Istnieje jeszcze jedno miejsce, w którym możemy szukać Bożego oblicza, i to miejsce zaskakuje nas swoją prostotą: Eucharystia. To obcowanie z Tajemnicą, w której łączy niebo z ziemią. Jezus, uwielbiony Pan wszechświata, zniża się do naszych rąk w najpokorniejszej postaci chleba i wina. To tutaj Jego chwała i Jego uniżenie spotykają się w namacalnym znaku. Jak w Komunii świętej dostrzec Bożą twarz? Czy hostia nie jest tylko symbolem? To realna obecność! Chrystus jest prawdziwie obecny, a my przyjmujemy Go, by stać się do Niego podobni.

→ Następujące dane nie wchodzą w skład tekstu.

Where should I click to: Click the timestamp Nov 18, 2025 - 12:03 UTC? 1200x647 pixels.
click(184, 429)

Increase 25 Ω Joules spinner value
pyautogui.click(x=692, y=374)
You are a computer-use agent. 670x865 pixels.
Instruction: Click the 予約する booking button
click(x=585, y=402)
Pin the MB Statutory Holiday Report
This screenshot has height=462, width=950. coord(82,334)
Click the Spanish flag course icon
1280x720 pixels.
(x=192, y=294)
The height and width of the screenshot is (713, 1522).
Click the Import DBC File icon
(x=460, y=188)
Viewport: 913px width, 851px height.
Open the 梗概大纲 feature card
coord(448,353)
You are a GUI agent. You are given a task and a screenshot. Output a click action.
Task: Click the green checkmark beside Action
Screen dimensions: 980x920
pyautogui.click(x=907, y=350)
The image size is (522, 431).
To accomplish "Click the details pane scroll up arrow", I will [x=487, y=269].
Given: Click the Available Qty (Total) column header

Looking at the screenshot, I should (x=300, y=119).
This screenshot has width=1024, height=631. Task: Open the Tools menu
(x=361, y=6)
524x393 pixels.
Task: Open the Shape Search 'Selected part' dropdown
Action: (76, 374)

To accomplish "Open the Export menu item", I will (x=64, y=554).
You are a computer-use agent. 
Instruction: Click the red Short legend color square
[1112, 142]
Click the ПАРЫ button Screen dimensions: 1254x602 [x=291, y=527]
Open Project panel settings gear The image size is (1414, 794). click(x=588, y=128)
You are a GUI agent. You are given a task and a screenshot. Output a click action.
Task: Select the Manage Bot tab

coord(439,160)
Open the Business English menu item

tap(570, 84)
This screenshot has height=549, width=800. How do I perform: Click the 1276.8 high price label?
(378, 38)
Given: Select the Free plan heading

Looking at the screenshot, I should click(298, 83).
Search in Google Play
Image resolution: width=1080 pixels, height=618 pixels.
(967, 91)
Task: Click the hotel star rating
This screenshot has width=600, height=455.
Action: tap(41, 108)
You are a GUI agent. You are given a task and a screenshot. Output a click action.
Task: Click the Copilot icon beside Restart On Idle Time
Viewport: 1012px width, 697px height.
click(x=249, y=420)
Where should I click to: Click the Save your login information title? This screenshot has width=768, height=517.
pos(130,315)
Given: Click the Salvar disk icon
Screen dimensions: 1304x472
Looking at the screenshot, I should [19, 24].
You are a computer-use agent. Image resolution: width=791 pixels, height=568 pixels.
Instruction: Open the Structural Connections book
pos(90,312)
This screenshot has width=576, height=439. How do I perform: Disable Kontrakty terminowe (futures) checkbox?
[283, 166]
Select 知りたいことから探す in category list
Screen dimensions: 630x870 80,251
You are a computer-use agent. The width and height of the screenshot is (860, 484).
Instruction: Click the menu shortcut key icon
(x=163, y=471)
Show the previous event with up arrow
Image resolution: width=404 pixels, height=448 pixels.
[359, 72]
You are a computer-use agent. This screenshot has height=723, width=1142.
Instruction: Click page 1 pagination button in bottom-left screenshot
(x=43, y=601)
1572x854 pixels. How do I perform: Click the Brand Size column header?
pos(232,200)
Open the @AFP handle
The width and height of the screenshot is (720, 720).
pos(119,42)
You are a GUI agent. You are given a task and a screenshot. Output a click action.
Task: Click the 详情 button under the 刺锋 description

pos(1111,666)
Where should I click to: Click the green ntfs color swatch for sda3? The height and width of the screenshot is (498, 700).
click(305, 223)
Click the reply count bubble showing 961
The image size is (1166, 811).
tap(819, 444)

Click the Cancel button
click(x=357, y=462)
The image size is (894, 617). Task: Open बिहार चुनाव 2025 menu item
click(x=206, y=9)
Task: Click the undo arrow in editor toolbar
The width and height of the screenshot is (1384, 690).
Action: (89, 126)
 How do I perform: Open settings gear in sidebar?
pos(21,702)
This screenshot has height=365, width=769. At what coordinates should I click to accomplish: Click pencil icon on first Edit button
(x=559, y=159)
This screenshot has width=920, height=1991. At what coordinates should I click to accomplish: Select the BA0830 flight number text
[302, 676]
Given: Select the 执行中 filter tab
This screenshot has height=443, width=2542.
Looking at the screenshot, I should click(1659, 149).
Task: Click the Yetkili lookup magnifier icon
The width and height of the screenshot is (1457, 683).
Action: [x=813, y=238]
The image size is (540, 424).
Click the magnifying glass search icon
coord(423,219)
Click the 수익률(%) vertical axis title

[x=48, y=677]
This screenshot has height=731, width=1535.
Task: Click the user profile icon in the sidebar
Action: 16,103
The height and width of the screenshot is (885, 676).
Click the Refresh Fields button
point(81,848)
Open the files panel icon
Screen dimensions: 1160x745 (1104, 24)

Eucharystia to nie tylko „pokarm dla duszy”, ale także zaproszenie do przemiany stylu życia. To „szkoła” miłości – nie teoretyczne lekcje, lecz realne spotkanie z Bogiem, który chce zamieszkać w naszych sercach. W Eucharystii Pan ofiarowuje nam swój blask, byśmy mogli zanieść Jego światło wszędzie tam, gdzie panuje jeszcze mrok
Bóg jest większy, niż potrafimy sobie wyobrazić, a jednak przychodzi do nas w tak namacalny i bliski sposób – w słowie, w sakramentach, a w szczególny sposób w Eucharystii. Objawia się w chwilach wielkiego światła i radości, ale przychodzi też w momentach kryzysu i ciemności. Tabor i Golgota są dwiema stronami tej samej tajemnicy obecności Boga w naszym życiu. Wpatrujmy się uparcie w Jezusa, by nasze życie stawało było czytelnym Jego obliczem dla tych, którzy Go jeszcze nie znają lub szukają do Niego drogi. Czasem wołamy: „Nie zakrywaj przede mną swojej twarzy” (Ps 27,9). Bóg nie ukrywa się przed nami. To raczej my czasem kryjemy się przed Nim w naszych lękach, grzechach, słabościach. Pozwólmy więc, by Jego słowo i Jego łaska wyprowadziły nas z ukrycia do pełnego światła. Nie przestawajmy szukać Jego oblicza.